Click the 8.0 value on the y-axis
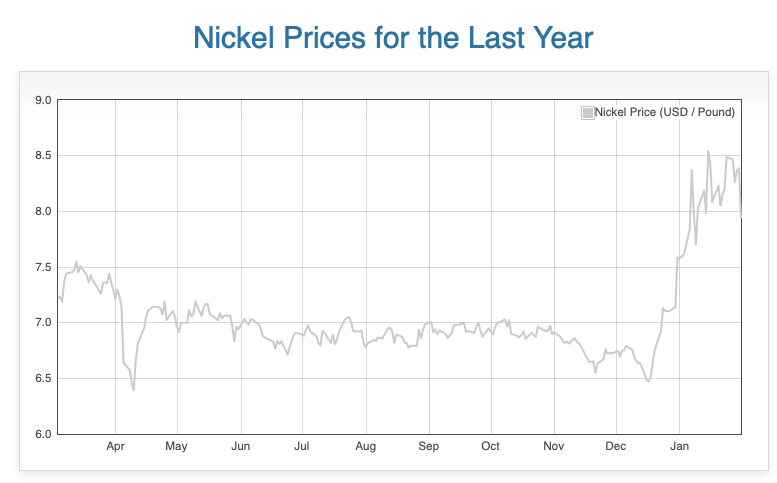(x=42, y=212)
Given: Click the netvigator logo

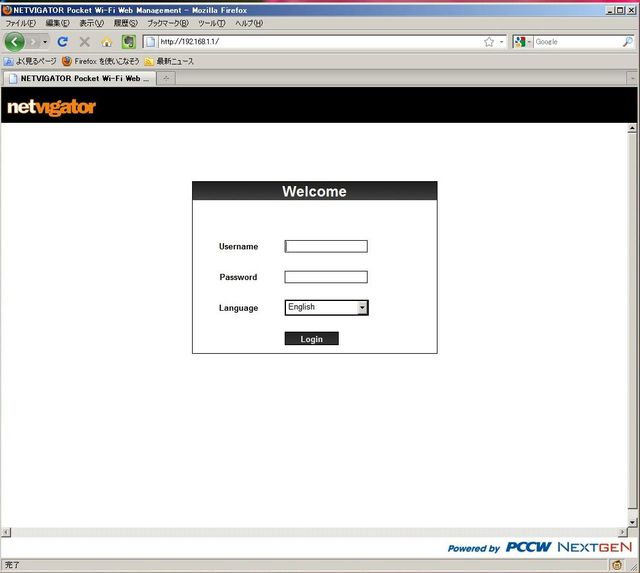Looking at the screenshot, I should tap(51, 107).
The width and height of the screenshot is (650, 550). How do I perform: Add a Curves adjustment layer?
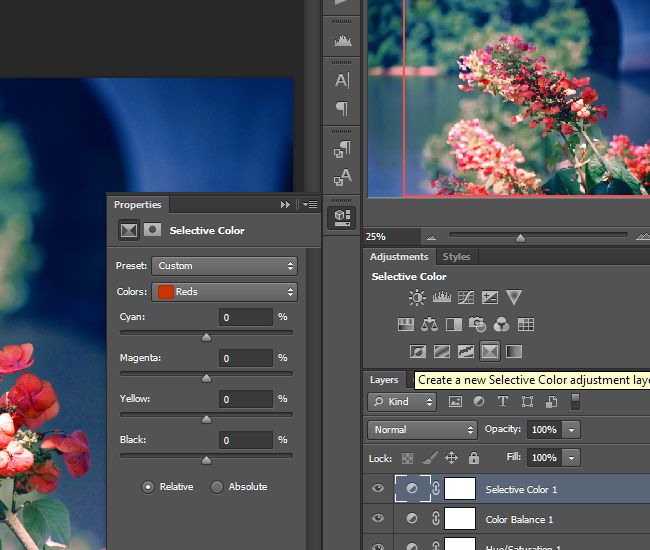(x=465, y=297)
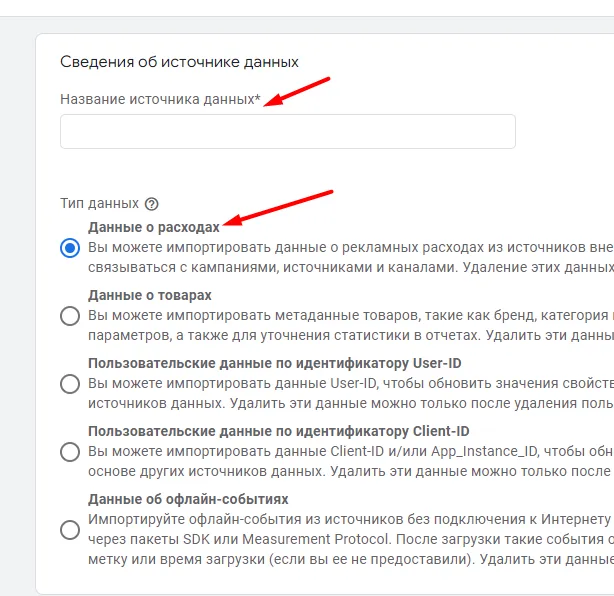Click the bold Данные о товарах title text

(150, 295)
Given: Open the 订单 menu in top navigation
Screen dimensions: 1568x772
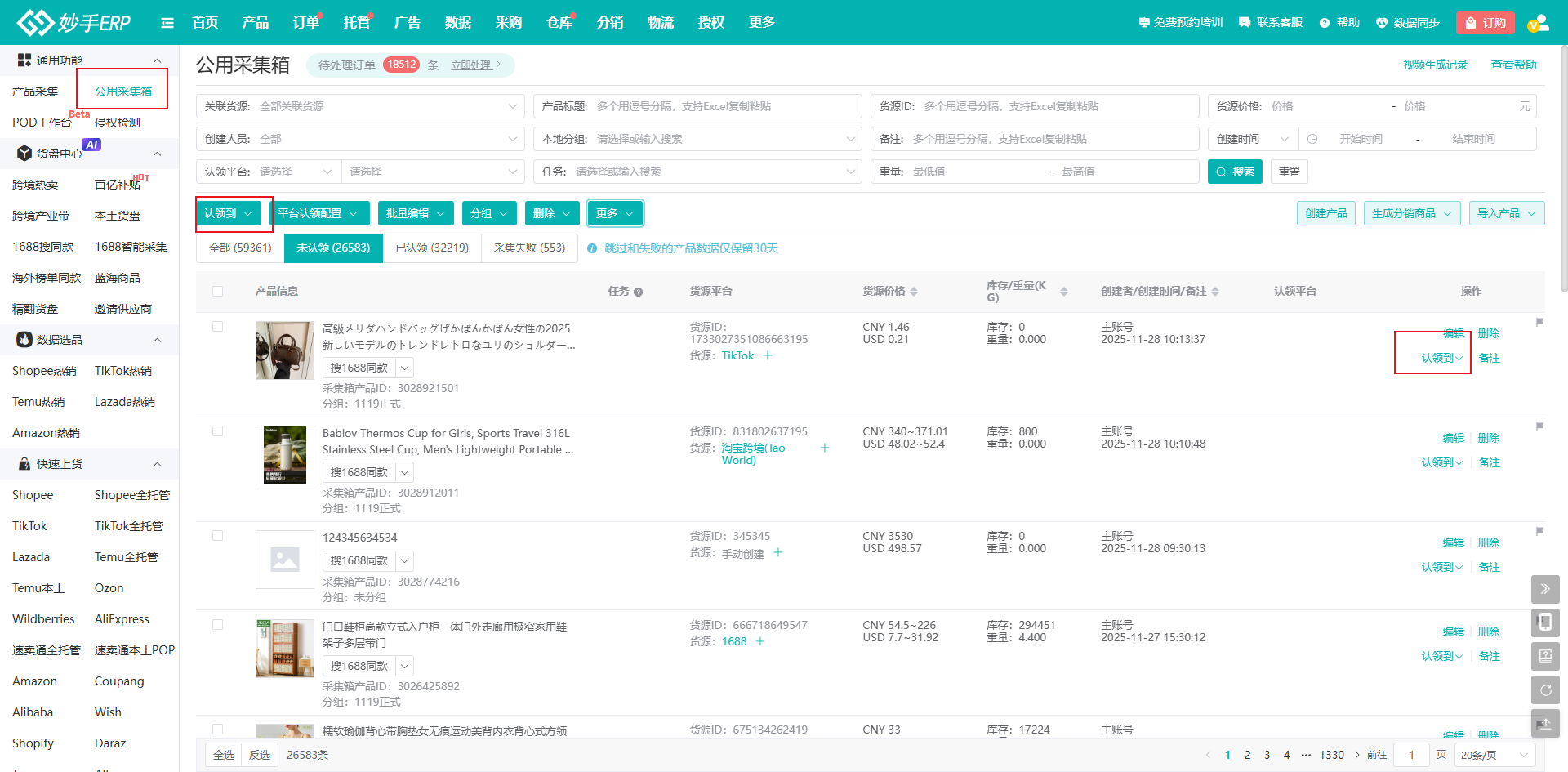Looking at the screenshot, I should (x=305, y=23).
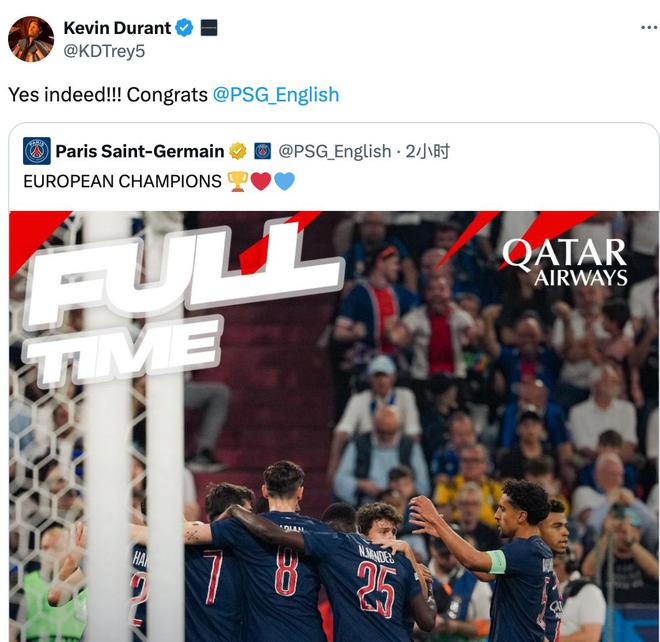660x642 pixels.
Task: Click the trophy emoji in quoted tweet
Action: pyautogui.click(x=237, y=181)
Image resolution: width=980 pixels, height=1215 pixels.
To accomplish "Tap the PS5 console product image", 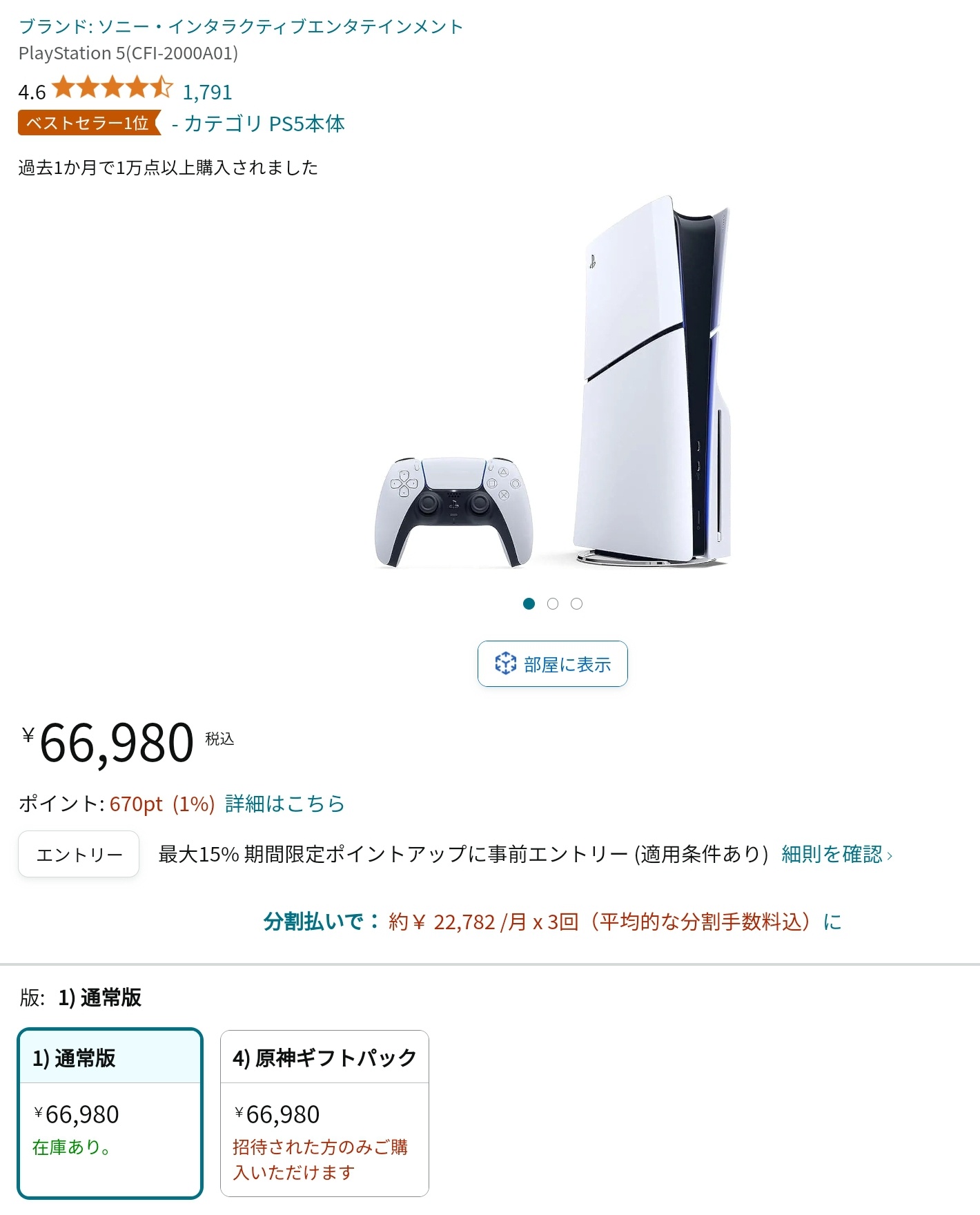I will coord(652,382).
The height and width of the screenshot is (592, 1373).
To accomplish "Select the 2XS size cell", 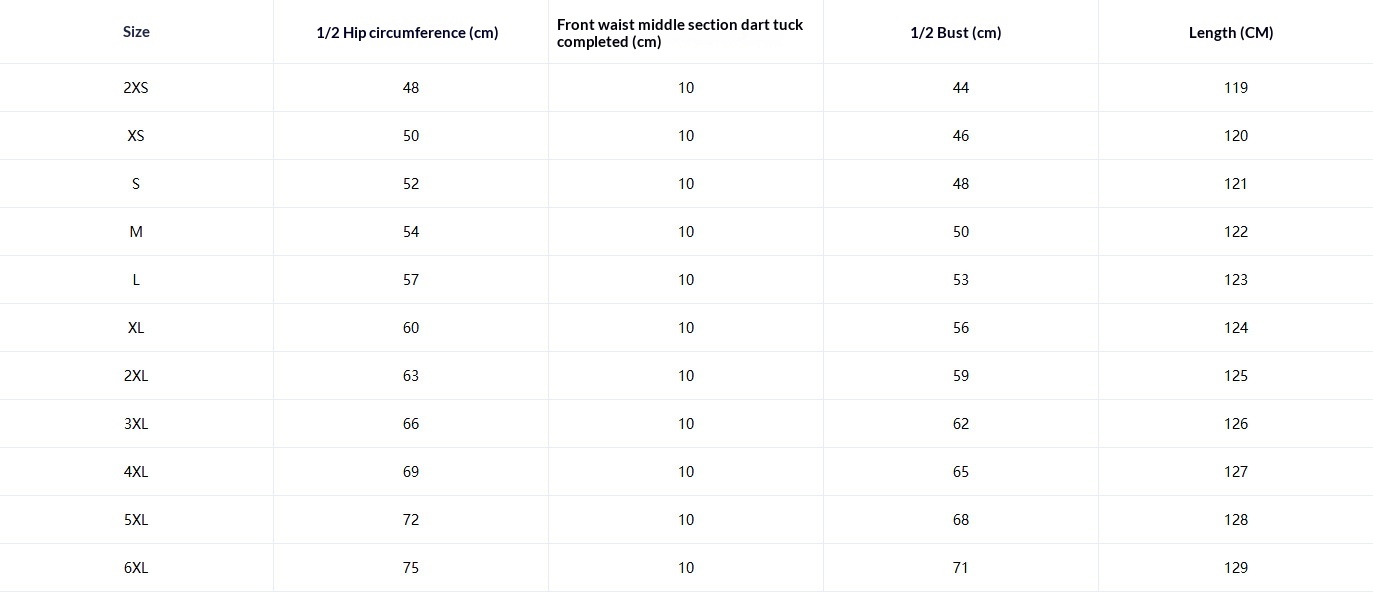I will click(x=136, y=88).
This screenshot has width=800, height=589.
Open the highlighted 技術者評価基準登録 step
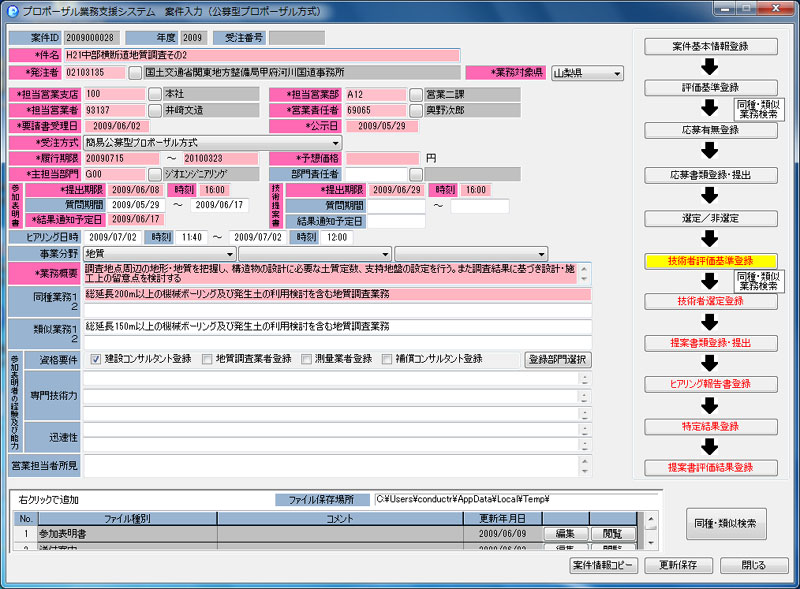point(710,260)
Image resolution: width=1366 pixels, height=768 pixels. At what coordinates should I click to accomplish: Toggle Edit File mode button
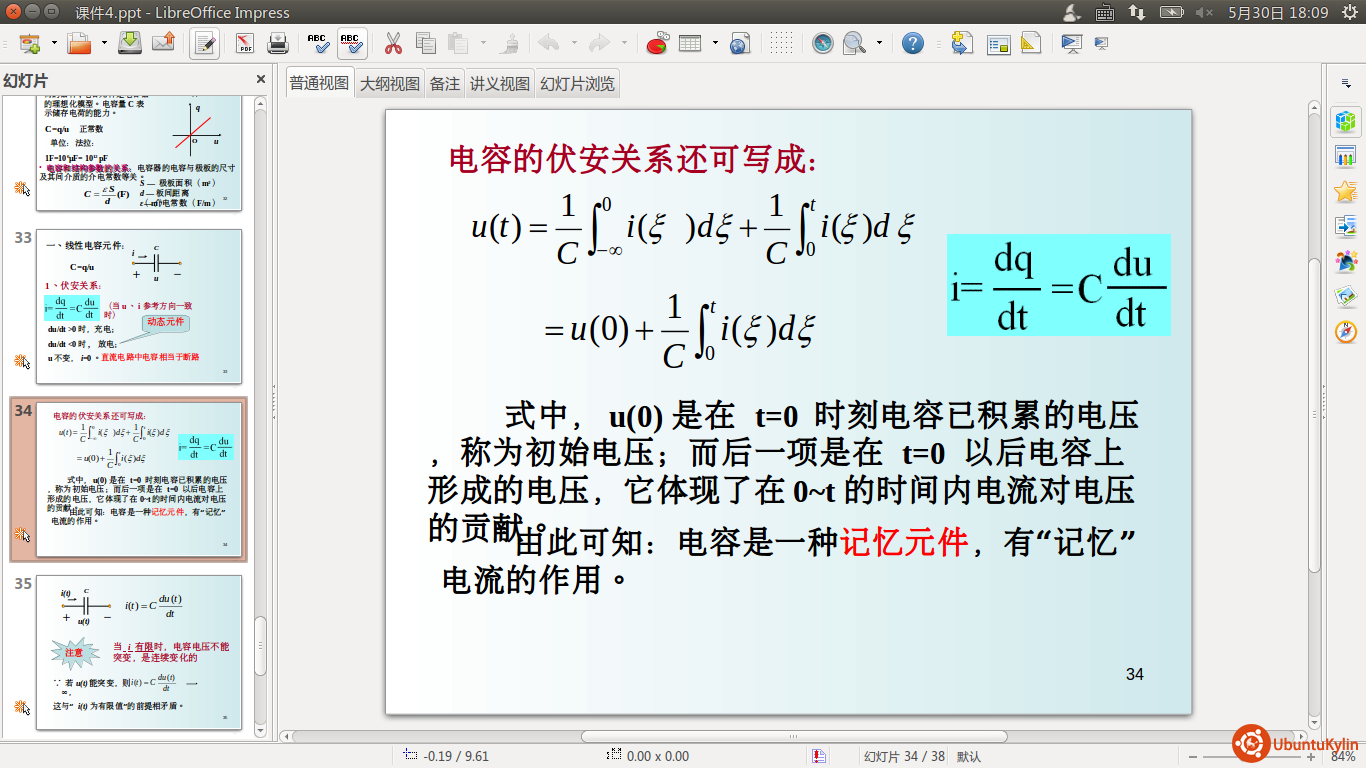click(205, 44)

━━━━━━━━━━━━━━━━

All pictures are to be skipped; the lines from the first line of the records through the line containing "Given: Open the 订单 menu in top navigation" are to be repeated exactly, both ends included.

Click the 8.0 value on the y-axis
(x=42, y=212)
Given: Click the netvigator logo

Looking at the screenshot, I should tap(51, 107).
The width and height of the screenshot is (650, 550). How do I perform: Add a Curves adjustment layer?
(x=465, y=297)
Click the bold Данные о товарах title text

(150, 295)
Given: Open the 订单 menu in top navigation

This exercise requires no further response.